If I heard my hon. Friend correctly, he wanted a letter on that. This legislation is designed to make sure that it is not for big companies to litigate heavily to stifle the smaller challengers from coming out and becoming the big companies and employers of tomorrow. Let me write to him to clarify the point further.
My right hon. and learned Friend the Member for South Swindon has spoken about accountability in my numerous conversations with him over the past few days, and again today. I take his point. He will know that I want independent, versatile, flexible and adaptable regulators. That is only right for an ever-changing digital market that is always innovating and changing the way it operates. We do not know the unicorns of tomorrow or the benefits that we can get from consumers. The Competition and Markets Authority and the DMU have a responsibility to be accountable, to maintain that flexibility and to have adaptability to new technology and new entrants in the market. As I am sure he knows and respects, that is why independent regulators are a central part of our internationally recognised business environment. We should not forget that point.
I take the points about overreach by regulators, but they are a core part of what international partners and investors look at when it comes to the competition regime, because they know that will be innovative and will encourage further innovation in technology. The CMA is operationally independent from Government, and Government will not intervene in its regulatory decisions. The DMU will have discretion in how it designs its interventions under the regime. That discretion is matched with robust accountability, from initial decision making to appeals.
There is a range of checks and balances throughout the regime that provide assurance. I hope that reassures my right hon. Friend. There are opportunities for Government, Parliament and stakeholders to hold the CMA to account, but I welcome his challenges and interventions on this point, because it is important. I am sure that this will be looked at again in the other place. Government should always be sensitive to those challenges. The digital markets regime will be overseen by CMA’s board, which is accountable to Parliament for all key decisions. Key decisions will be taken by a committee, of which at least half its members will offer an independent perspective. I am sure that he will welcome that because, as new technologies and innovations emerge in the market, we will need new expertise.
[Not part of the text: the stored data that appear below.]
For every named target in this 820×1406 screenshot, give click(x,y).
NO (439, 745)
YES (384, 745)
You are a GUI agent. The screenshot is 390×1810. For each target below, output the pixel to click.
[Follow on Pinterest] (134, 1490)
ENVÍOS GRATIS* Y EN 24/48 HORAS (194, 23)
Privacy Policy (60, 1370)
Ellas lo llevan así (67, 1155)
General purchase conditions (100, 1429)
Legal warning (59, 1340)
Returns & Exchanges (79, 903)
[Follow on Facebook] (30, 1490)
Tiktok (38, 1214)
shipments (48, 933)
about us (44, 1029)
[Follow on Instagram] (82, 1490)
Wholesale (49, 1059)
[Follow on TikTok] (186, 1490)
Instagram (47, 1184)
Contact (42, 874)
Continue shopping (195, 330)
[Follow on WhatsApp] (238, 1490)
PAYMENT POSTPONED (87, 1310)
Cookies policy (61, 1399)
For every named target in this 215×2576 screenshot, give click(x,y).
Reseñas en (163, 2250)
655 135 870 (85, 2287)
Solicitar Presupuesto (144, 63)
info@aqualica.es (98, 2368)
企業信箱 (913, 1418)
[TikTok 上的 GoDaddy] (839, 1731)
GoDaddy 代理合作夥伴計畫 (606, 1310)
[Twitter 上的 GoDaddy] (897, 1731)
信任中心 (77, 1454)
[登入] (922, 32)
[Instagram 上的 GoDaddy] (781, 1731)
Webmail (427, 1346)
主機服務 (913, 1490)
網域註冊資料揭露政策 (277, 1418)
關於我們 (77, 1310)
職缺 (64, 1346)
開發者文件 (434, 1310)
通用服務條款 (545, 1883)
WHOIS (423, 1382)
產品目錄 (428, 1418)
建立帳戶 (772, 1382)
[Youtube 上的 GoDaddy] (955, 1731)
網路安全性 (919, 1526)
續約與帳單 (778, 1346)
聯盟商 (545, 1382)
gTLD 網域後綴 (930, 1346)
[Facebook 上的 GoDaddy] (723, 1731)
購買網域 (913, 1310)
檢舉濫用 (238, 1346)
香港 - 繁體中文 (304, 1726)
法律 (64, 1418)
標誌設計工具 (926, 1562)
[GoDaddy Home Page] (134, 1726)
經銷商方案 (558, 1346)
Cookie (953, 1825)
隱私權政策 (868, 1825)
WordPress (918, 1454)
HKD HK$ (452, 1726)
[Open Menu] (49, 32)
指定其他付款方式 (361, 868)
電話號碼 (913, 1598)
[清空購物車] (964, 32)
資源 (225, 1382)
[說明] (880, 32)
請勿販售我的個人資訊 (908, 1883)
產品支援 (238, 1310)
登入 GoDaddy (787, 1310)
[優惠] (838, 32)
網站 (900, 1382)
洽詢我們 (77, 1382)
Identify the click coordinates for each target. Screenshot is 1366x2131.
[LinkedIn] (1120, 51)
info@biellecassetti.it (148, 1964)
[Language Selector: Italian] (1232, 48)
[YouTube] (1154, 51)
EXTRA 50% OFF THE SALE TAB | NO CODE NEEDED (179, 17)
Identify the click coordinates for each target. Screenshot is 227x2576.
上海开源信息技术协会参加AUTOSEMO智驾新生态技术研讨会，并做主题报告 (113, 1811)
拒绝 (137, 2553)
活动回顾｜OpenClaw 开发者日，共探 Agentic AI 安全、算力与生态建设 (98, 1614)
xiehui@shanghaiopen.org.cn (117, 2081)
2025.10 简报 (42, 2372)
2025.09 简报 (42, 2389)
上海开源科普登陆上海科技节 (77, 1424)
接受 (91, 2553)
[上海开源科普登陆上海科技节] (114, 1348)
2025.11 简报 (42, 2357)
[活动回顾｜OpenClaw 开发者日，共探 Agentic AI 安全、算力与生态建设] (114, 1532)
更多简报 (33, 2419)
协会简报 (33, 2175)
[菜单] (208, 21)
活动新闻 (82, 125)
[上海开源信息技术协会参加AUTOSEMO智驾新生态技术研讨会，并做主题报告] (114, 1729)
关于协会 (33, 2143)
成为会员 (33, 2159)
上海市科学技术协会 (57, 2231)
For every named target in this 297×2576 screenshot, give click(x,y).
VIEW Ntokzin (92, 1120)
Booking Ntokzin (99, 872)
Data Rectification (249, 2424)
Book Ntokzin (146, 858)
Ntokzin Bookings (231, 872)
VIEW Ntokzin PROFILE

My right hon. and learned Friend the Member for South Swindon (Sir Robert Buckland) made the important point that the growth and expansion of regulation in digital markets is necessary but substantial. The ability of this place to keep track of how the regulators use their powers is increasingly important. That may be beyond the work of any departmental Select Committee, but instead requires something like the Public Accounts Committee, as he suggested—a separate committee whose job is to focus on and scrutinise such work. That was recommended by the House of Lords Communications and Digital Committee, and also by the Joint Committee on the Online Safety Bill. I do not expect the Minister to give us an answer right now, but if he could reflect on that need and give some guidance to the House, that would be welcome.
My hon. Friend makes an important point that is a matter for wider discussions on accountability. I am happy to have that discussion with him in future. As things currently stand, there are sufficient balances and checks in place, but I am always open to having further discussions with him.